#### EXERCISE PASSAGE:
::::

Clyde Washington

No. 31, 42
- Positions: Cornerback, punter

Personal information
- Born: March 21, 1938 Carlisle, Pennsylvania, U.S.
- Died: December 29, 1974 (aged 36) Carlisle, Pennsylvania, U.S.
- Listed height: 6 ft 1 in (1.85 m)
- Listed weight: 197 lb (89 kg)

Career information
- High school: Carlisle
- College: Purdue
- NFL draft: 1960 (10th round, 116th overall pick)

Career history

Playing
- Cleveland Browns (1960)*; Boston Patriots (1960–1961); Boston Sweepers (1963); New York Jets (1963–1965);
- * Offseason or practice squad member only

Coaching
- Bridgeport Jets (1968-1969) Assistant coach;

Career NFL statistics
- Interceptions: 9
- Punts: 17
- Punting yards: 539
- Longest punt: 48
- Stats at Pro Football Reference

= Clyde Washington =

American football player (1938–1974)

Clyde George Washington (March 21, 1938 – December 29, 1974) was a professional American football cornerback in the American Football League (AFL). After playing college football for Purdue, Washington was drafted by the Cleveland Browns in the 10th round (116th overall) of the 1960 National Football League draft but played five seasons for the AFL's Boston Patriots (1960–1961) and New York Jets (1963–1965).

::::

#### EXTRACTED DATA:
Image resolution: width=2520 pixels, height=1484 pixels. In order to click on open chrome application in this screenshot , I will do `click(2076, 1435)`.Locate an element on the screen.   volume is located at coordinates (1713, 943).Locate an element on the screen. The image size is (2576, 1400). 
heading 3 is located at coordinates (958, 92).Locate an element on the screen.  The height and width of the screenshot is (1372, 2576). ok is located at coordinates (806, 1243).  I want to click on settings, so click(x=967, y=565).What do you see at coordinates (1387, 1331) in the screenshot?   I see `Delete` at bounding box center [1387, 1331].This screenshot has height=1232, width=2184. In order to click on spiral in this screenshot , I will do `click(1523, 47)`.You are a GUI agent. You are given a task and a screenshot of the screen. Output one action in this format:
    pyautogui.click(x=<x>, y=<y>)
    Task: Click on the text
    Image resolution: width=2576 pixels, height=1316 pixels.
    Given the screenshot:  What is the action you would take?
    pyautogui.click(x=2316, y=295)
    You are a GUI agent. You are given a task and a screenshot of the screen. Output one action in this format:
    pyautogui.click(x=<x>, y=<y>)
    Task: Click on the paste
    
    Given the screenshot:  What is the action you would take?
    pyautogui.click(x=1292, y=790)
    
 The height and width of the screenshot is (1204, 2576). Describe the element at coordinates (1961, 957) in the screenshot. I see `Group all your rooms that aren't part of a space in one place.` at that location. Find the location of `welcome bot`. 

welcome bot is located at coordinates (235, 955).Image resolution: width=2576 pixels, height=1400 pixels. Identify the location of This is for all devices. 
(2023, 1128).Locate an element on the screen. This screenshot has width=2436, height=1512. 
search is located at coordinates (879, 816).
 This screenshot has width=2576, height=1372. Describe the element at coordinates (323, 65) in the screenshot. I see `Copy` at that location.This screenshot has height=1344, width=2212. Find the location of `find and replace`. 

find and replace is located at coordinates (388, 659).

::::

#### ACTION ITEM:
Could you output the Clyde Washington biography word for word, beginning at the words "American football player" and stopping after "York Jets (1963–1965)."? The entries aren't needed for anything here.

#### RESULT:
American football player (1938–1974)

Clyde George Washington (March 21, 1938 – December 29, 1974) was a professional American football cornerback in the American Football League (AFL). After playing college football for Purdue, Washington was drafted by the Cleveland Browns in the 10th round (116th overall) of the 1960 National Football League draft but played five seasons for the AFL's Boston Patriots (1960–1961) and New York Jets (1963–1965).